I am attempting to convert a comma delimited list into an XML file with a hierarchical structure. To do this, I am using XSLT alone, preferably with one transform. There is a previous example that is similar, but it does not go into the depth of creating subelements, which I see is a common problem during this kind of transformation that to my knowledge has been left without a clear answer.

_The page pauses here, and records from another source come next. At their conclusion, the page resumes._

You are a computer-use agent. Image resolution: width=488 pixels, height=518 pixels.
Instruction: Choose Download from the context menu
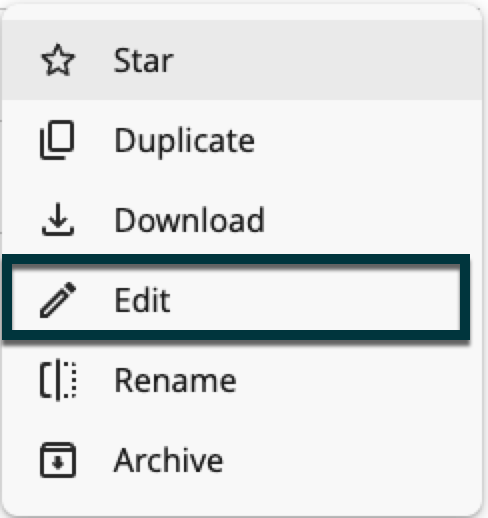pyautogui.click(x=189, y=220)

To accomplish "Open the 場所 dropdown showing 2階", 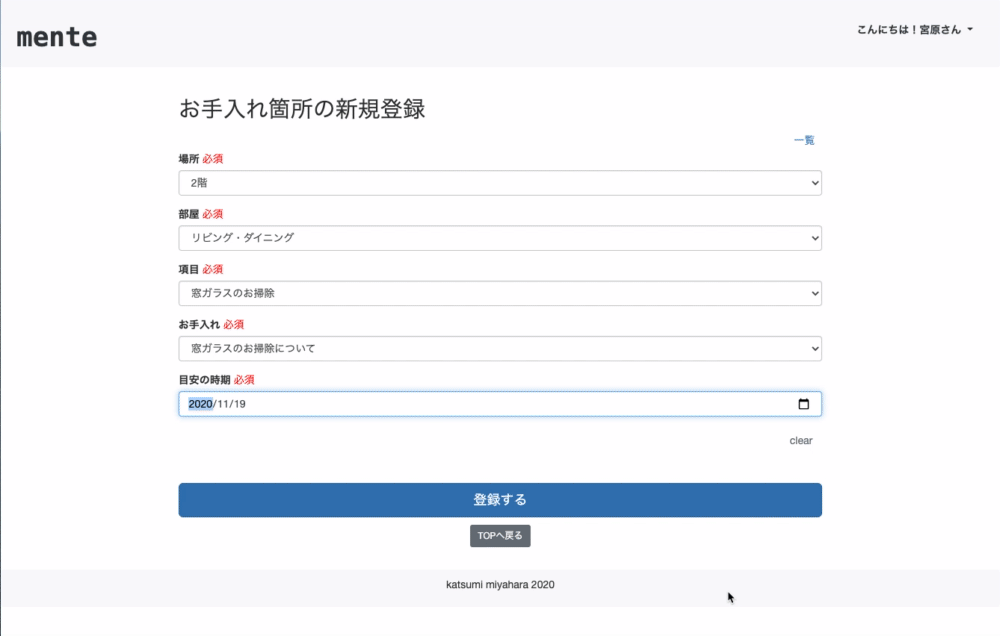I will 500,183.
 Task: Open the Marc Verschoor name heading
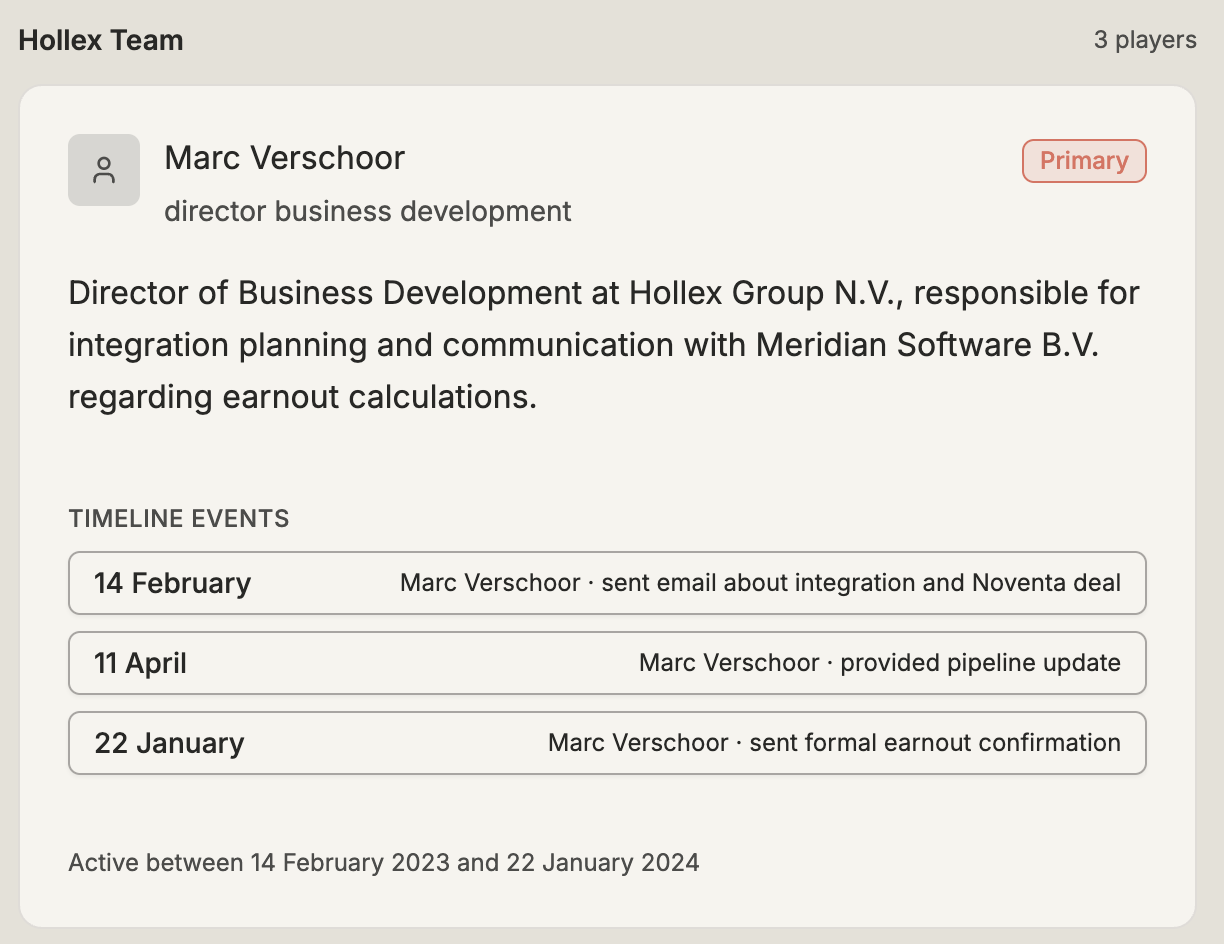coord(284,158)
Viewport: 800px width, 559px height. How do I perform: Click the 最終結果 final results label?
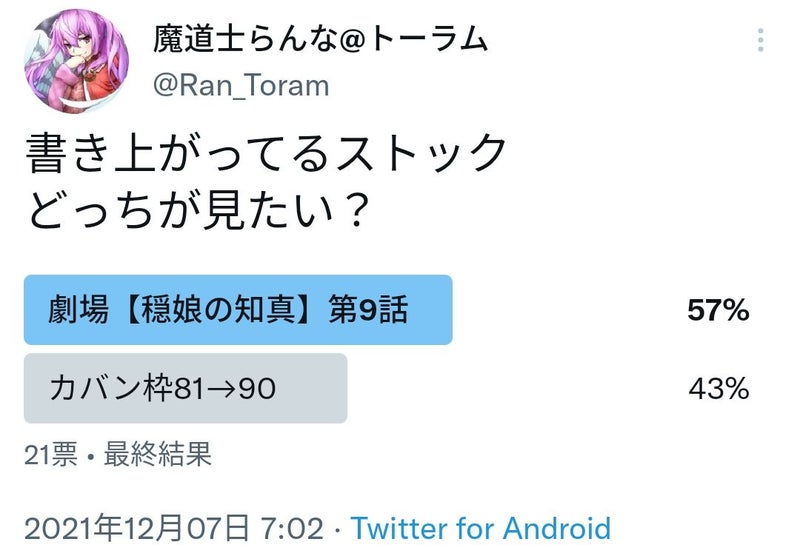(x=158, y=454)
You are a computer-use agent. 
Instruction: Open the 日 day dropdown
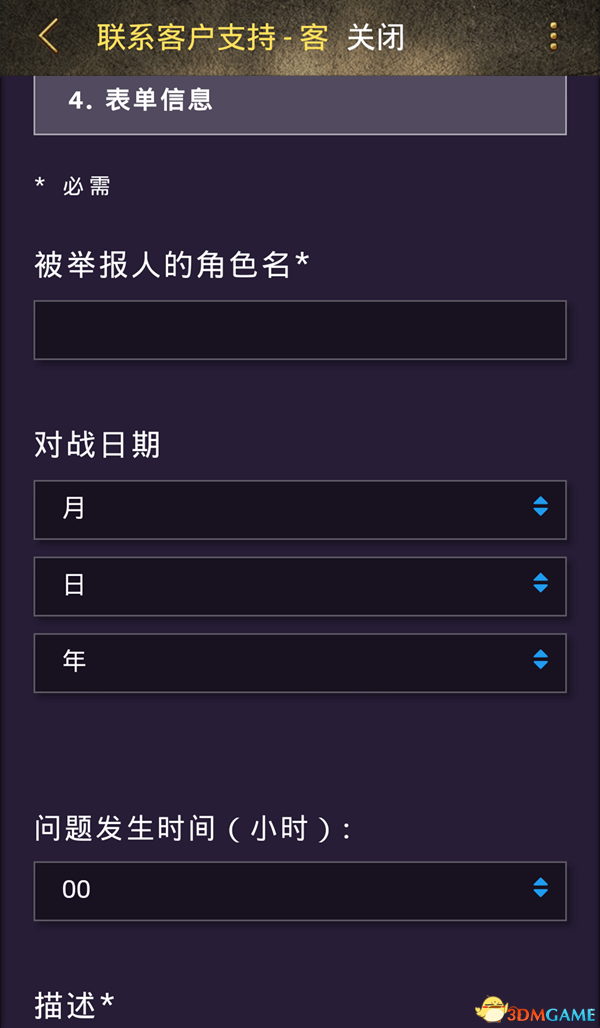click(300, 586)
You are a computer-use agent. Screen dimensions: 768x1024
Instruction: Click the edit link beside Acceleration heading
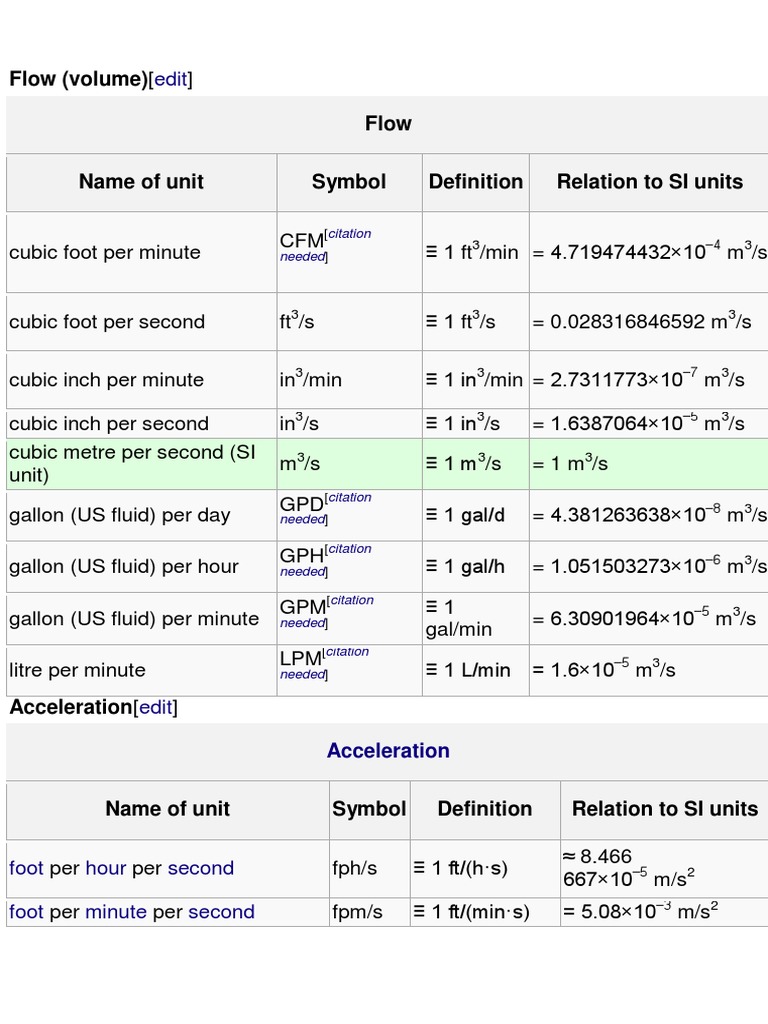pos(155,708)
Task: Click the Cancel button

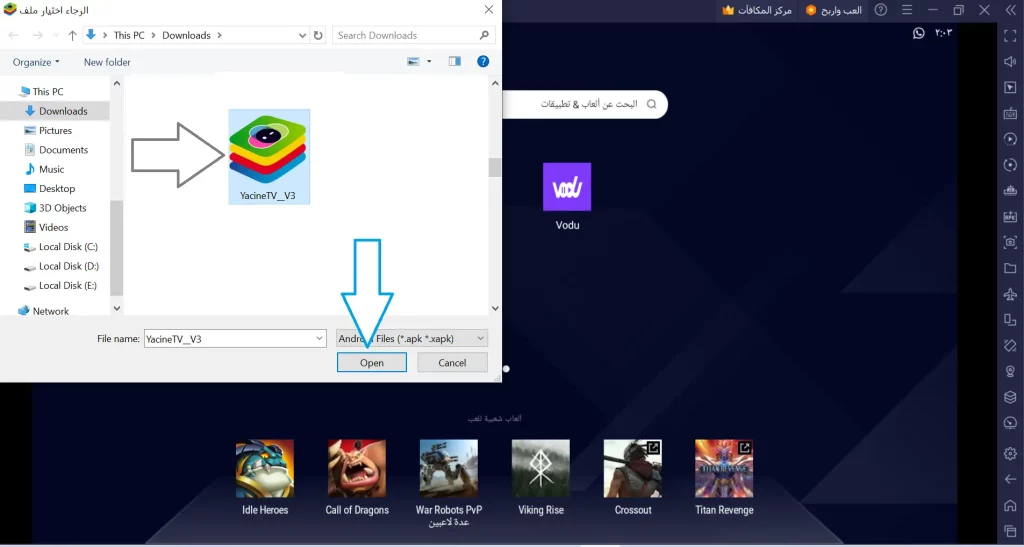Action: (452, 363)
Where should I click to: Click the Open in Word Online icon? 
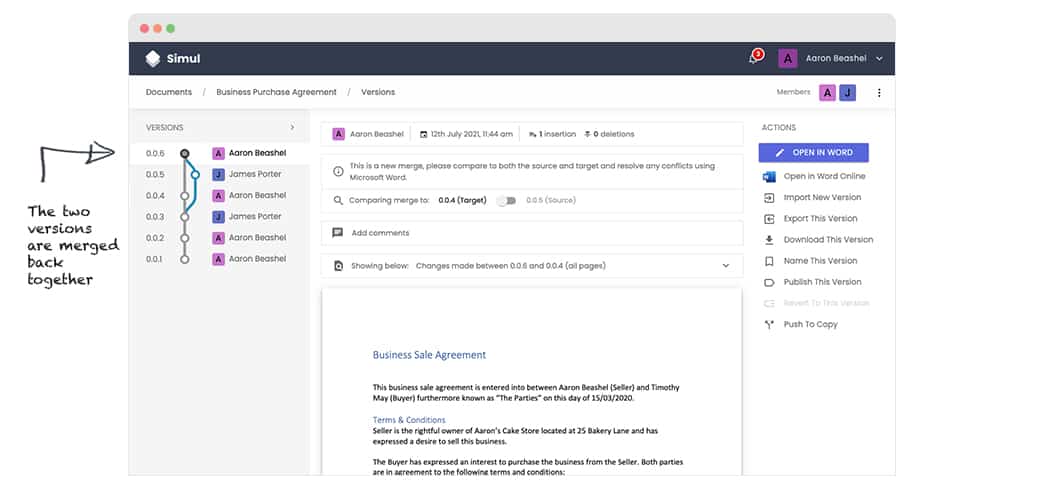click(769, 177)
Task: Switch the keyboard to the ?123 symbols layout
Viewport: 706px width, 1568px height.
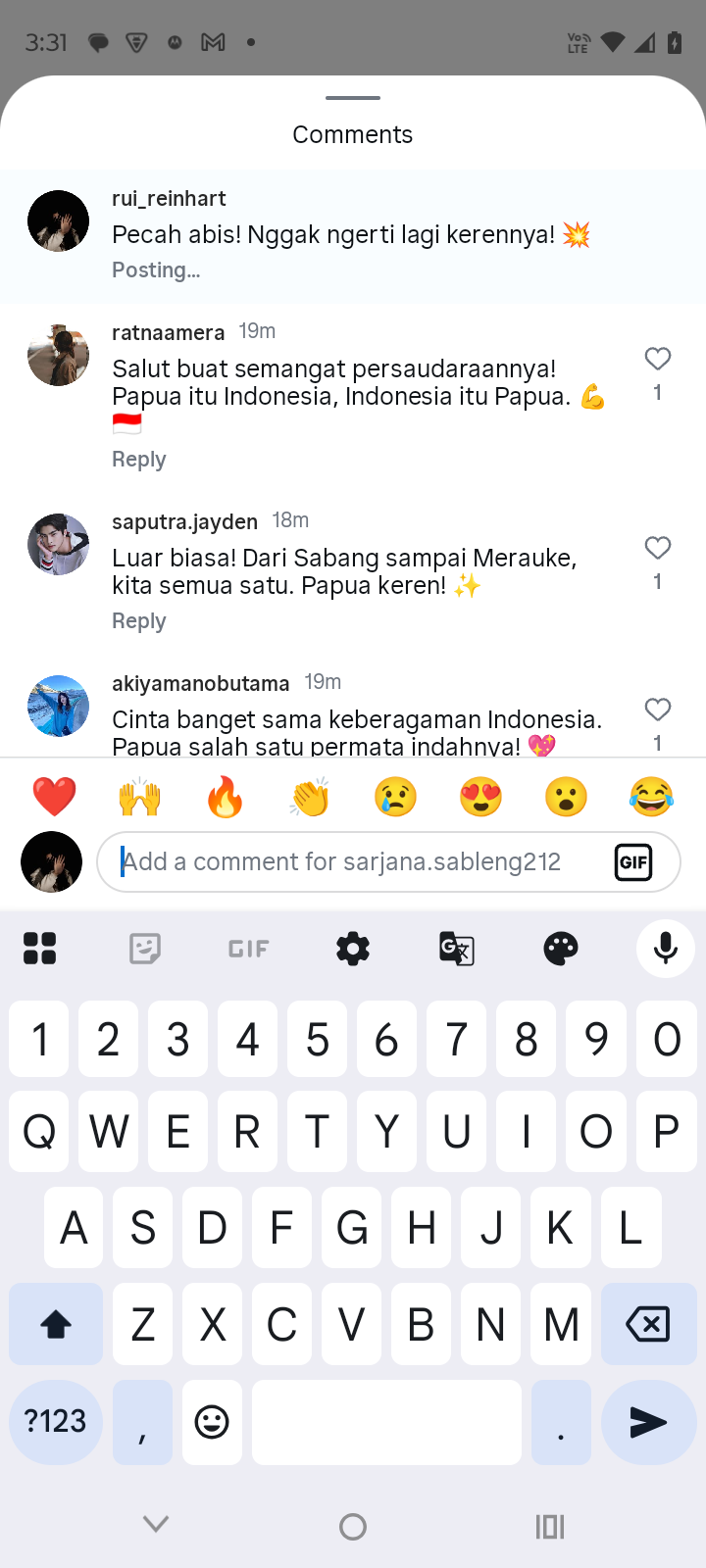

Similar Example: XSLT 2.0 to convert CSV to XML format
CSV Example:
ClaimRef,HandlerRef,ClaimType,Date,Area,SettleDate,ClaimStatus,ClaimantName
1,1/1,Liability,08-12-2013,US,23-05-2014,Closed,Mark
2,1/2,Liability,08-10-2013,UK,23-02-2014,Closed,John
Desired XML Output Format (Where this is different because it contains subelements):
<Claims>
<Claim>
<ClaimRef></ClaimRef>
<HandlerRef></HandlerRef>
<ClaimType></ClaimType>
<Date></Date>
<Area></Area>
<SettleDate></SettleDate>
<ImportantDevision>
<ClaimStatus></ClaimStatus>
<ClaimantName></ClaimantName>
</ImportantDivision>
</Claim>
</Claims>
Working XSLT Version 2.0 Without Subelements:
<xsl:param name="inputCsv"/>
<xsl:template match="/" name="csv2xml">
<Claims>
<xsl:variable name="csv" select="unparsed-text($csv-uri, $csv-encoding)"/>
<!--Get Header-->
<xsl:variable name="header-tokens" as="xs:string*">
<xsl:analyze-string select="$csv" regex="\r\n?|\n">
<xsl:non-matching-substring>
<xsl:if test="position()=1">
<xsl:copy-of select="tokenize(.,',')"/>
</xsl:if>
</xsl:non-matching-substring>
</xsl:analyze-string>
</xsl:variable>
<xsl:analyze-string select="$csv" regex="\r\n?|\n">
<xsl:non-matching-substring>
<xsl:if test="not(position()=1)">
<Claim>
<xsl:for-each select="tokenize(.,',')">
<xsl:variable name="pos" select="position()"/>
<xsl:element name="{$header-tokens[$pos]}">
<xsl:value-of select="."/>
</xsl:element>
</xsl:for-each>
</Claim>
</xsl:if>
</xsl:non-matching-substring>
</xsl:analyze-string>
</Claims>
</xsl:template>
I would then have a dummy XML file with in order trick the XSL to transform my CSV file. Perhaps a better question would be how to distinguish divisions from one another using only XSLT before Tag Names, attributes, ids, etc. are created?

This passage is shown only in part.